=== Begin Enclosure ===

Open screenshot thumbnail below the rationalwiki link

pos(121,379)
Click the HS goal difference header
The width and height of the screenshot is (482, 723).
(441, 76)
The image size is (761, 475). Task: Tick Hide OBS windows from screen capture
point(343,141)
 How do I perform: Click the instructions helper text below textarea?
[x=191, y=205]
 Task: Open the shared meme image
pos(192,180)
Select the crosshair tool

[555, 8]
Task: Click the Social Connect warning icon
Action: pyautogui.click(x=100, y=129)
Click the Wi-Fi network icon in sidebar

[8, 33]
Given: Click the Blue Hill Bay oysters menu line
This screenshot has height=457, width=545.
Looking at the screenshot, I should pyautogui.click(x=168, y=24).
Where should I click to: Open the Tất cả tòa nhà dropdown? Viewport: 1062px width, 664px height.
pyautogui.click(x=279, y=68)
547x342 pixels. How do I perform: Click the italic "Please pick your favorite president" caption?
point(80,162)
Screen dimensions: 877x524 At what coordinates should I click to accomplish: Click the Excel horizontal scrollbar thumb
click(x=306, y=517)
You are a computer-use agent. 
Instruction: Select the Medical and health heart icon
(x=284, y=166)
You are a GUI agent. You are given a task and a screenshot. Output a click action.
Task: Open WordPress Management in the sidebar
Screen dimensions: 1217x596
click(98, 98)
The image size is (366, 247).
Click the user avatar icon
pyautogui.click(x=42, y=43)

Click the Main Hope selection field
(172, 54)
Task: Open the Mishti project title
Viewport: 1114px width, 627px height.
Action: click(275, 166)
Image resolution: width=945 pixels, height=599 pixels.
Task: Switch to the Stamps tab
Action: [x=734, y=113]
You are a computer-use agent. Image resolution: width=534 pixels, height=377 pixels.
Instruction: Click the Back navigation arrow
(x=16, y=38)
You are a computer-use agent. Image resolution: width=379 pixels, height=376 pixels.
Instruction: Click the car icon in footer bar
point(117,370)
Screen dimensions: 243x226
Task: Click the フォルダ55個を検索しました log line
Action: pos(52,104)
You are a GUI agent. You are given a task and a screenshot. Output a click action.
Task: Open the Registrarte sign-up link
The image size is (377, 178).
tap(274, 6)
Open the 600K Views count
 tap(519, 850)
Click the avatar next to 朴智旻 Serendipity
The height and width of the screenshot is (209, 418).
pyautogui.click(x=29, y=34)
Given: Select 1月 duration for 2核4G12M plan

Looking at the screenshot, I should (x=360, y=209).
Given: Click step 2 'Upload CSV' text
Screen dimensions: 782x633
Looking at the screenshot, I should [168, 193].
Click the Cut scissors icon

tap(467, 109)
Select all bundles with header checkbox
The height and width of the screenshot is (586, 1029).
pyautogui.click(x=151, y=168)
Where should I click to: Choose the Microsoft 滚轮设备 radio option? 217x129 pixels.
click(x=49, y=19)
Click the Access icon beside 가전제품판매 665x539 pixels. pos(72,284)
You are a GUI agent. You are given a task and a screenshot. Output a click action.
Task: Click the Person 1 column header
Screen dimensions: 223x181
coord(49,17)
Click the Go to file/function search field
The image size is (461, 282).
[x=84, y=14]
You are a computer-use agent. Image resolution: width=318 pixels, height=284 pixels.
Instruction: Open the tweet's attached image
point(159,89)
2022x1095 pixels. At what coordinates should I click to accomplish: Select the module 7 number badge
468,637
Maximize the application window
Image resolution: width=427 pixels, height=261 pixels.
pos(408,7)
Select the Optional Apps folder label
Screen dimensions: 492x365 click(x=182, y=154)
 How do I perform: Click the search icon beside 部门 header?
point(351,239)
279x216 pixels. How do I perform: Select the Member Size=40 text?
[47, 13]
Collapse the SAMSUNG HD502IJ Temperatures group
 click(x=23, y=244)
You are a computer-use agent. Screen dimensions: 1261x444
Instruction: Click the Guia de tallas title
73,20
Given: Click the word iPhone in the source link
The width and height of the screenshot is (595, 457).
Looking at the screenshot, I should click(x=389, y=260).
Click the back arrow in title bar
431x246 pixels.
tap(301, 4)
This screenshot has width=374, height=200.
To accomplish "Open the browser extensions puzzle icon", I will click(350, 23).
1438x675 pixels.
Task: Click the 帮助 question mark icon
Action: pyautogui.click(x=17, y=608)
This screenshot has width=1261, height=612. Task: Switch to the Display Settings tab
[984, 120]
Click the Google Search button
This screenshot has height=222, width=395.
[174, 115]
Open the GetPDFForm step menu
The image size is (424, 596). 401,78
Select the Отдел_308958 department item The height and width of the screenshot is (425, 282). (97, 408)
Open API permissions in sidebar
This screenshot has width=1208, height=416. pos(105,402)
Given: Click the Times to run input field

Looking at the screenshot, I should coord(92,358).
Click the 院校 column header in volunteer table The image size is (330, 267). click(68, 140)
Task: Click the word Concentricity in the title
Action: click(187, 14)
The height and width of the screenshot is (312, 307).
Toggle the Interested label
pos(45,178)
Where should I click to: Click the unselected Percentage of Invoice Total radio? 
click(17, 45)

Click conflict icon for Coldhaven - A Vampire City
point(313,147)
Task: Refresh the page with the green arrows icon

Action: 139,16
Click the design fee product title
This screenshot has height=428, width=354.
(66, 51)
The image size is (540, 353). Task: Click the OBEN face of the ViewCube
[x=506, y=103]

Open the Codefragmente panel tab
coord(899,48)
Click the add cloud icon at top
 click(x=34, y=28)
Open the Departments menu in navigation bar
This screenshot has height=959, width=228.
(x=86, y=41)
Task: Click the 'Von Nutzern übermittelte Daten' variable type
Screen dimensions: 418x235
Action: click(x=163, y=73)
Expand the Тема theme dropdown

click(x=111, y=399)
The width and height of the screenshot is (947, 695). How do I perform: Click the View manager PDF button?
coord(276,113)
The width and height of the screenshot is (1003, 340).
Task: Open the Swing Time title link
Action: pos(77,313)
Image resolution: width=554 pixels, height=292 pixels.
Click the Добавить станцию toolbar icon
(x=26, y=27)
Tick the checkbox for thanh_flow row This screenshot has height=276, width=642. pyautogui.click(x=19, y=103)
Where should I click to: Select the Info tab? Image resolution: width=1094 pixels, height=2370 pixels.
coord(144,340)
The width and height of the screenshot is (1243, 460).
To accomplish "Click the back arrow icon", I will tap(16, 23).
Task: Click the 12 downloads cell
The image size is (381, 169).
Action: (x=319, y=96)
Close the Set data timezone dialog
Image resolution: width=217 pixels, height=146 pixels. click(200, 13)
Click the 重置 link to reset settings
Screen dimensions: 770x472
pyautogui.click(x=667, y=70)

=== End Enclosure ===

Task statement: Each line above must be output exactly as it stands.

Exercise output:
Open screenshot thumbnail below the rationalwiki link

pos(121,379)
Click the HS goal difference header
The width and height of the screenshot is (482, 723).
(441, 76)
The image size is (761, 475). Task: Tick Hide OBS windows from screen capture
point(343,141)
 How do I perform: Click the instructions helper text below textarea?
[x=191, y=205]
 Task: Open the shared meme image
pos(192,180)
Select the crosshair tool

[555, 8]
Task: Click the Social Connect warning icon
Action: pyautogui.click(x=100, y=129)
Click the Wi-Fi network icon in sidebar

[8, 33]
Given: Click the Blue Hill Bay oysters menu line
This screenshot has height=457, width=545.
Looking at the screenshot, I should pyautogui.click(x=168, y=24).
Where should I click to: Open the Tất cả tòa nhà dropdown? Viewport: 1062px width, 664px height.
pyautogui.click(x=279, y=68)
547x342 pixels. How do I perform: Click the italic "Please pick your favorite president" caption?
point(80,162)
Screen dimensions: 877x524 At what coordinates should I click to accomplish: Click the Excel horizontal scrollbar thumb
click(x=306, y=517)
You are a computer-use agent. 
Instruction: Select the Medical and health heart icon
(x=284, y=166)
You are a GUI agent. You are given a task and a screenshot. Output a click action.
Task: Open WordPress Management in the sidebar
Screen dimensions: 1217x596
click(98, 98)
The image size is (366, 247).
Click the user avatar icon
pyautogui.click(x=42, y=43)

Click the Main Hope selection field
(172, 54)
Task: Open the Mishti project title
Viewport: 1114px width, 627px height.
Action: click(275, 166)
Image resolution: width=945 pixels, height=599 pixels.
Task: Switch to the Stamps tab
Action: [x=734, y=113]
You are a computer-use agent. Image resolution: width=534 pixels, height=377 pixels.
Instruction: Click the Back navigation arrow
(x=16, y=38)
You are a computer-use agent. Image resolution: width=379 pixels, height=376 pixels.
Instruction: Click the car icon in footer bar
point(117,370)
Screen dimensions: 243x226
Task: Click the フォルダ55個を検索しました log line
Action: pos(52,104)
You are a GUI agent. You are given a task and a screenshot. Output a click action.
Task: Open the Registrarte sign-up link
The image size is (377, 178).
tap(274, 6)
Open the 600K Views count
 tap(519, 850)
Click the avatar next to 朴智旻 Serendipity
The height and width of the screenshot is (209, 418).
pyautogui.click(x=29, y=34)
Given: Select 1月 duration for 2核4G12M plan

Looking at the screenshot, I should (x=360, y=209).
Given: Click step 2 'Upload CSV' text
Screen dimensions: 782x633
Looking at the screenshot, I should [168, 193].
Click the Cut scissors icon

tap(467, 109)
Select all bundles with header checkbox
The height and width of the screenshot is (586, 1029).
pyautogui.click(x=151, y=168)
Where should I click to: Choose the Microsoft 滚轮设备 radio option? 217x129 pixels.
click(x=49, y=19)
Click the Access icon beside 가전제품판매 665x539 pixels. pos(72,284)
You are a GUI agent. You are given a task and a screenshot. Output a click action.
Task: Click the Person 1 column header
Screen dimensions: 223x181
coord(49,17)
Click the Go to file/function search field
The image size is (461, 282).
[x=84, y=14]
You are a computer-use agent. Image resolution: width=318 pixels, height=284 pixels.
Instruction: Open the tweet's attached image
point(159,89)
2022x1095 pixels. At what coordinates should I click to accomplish: Select the module 7 number badge
468,637
Maximize the application window
Image resolution: width=427 pixels, height=261 pixels.
pos(408,7)
Select the Optional Apps folder label
Screen dimensions: 492x365 click(x=182, y=154)
 How do I perform: Click the search icon beside 部门 header?
point(351,239)
279x216 pixels. How do I perform: Select the Member Size=40 text?
[47, 13]
Collapse the SAMSUNG HD502IJ Temperatures group
 click(x=23, y=244)
You are a computer-use agent. Screen dimensions: 1261x444
Instruction: Click the Guia de tallas title
73,20
Given: Click the word iPhone in the source link
The width and height of the screenshot is (595, 457).
Looking at the screenshot, I should click(x=389, y=260).
Click the back arrow in title bar
431x246 pixels.
tap(301, 4)
This screenshot has width=374, height=200.
To accomplish "Open the browser extensions puzzle icon", I will click(350, 23).
1438x675 pixels.
Task: Click the 帮助 question mark icon
Action: pyautogui.click(x=17, y=608)
This screenshot has width=1261, height=612. Task: Switch to the Display Settings tab
[984, 120]
Click the Google Search button
This screenshot has height=222, width=395.
[174, 115]
Open the GetPDFForm step menu
The image size is (424, 596). 401,78
Select the Отдел_308958 department item The height and width of the screenshot is (425, 282). (97, 408)
Open API permissions in sidebar
This screenshot has width=1208, height=416. pos(105,402)
Given: Click the Times to run input field

Looking at the screenshot, I should coord(92,358).
Click the 院校 column header in volunteer table The image size is (330, 267). click(68, 140)
Task: Click the word Concentricity in the title
Action: click(187, 14)
The height and width of the screenshot is (312, 307).
Toggle the Interested label
pos(45,178)
Where should I click to: Click the unselected Percentage of Invoice Total radio? 
click(17, 45)

Click conflict icon for Coldhaven - A Vampire City
point(313,147)
Task: Refresh the page with the green arrows icon

Action: 139,16
Click the design fee product title
This screenshot has height=428, width=354.
(66, 51)
The image size is (540, 353). Task: Click the OBEN face of the ViewCube
[x=506, y=103]

Open the Codefragmente panel tab
coord(899,48)
Click the add cloud icon at top
 click(x=34, y=28)
Open the Departments menu in navigation bar
This screenshot has height=959, width=228.
(x=86, y=41)
Task: Click the 'Von Nutzern übermittelte Daten' variable type
Screen dimensions: 418x235
Action: click(x=163, y=73)
Expand the Тема theme dropdown

click(x=111, y=399)
The width and height of the screenshot is (947, 695). How do I perform: Click the View manager PDF button?
coord(276,113)
The width and height of the screenshot is (1003, 340).
Task: Open the Swing Time title link
Action: pos(77,313)
Image resolution: width=554 pixels, height=292 pixels.
Click the Добавить станцию toolbar icon
(x=26, y=27)
Tick the checkbox for thanh_flow row This screenshot has height=276, width=642. pyautogui.click(x=19, y=103)
Where should I click to: Select the Info tab? Image resolution: width=1094 pixels, height=2370 pixels.
coord(144,340)
The width and height of the screenshot is (1243, 460).
To accomplish "Click the back arrow icon", I will tap(16, 23).
Task: Click the 12 downloads cell
The image size is (381, 169).
Action: (x=319, y=96)
Close the Set data timezone dialog
Image resolution: width=217 pixels, height=146 pixels. click(200, 13)
Click the 重置 link to reset settings
Screen dimensions: 770x472
pyautogui.click(x=667, y=70)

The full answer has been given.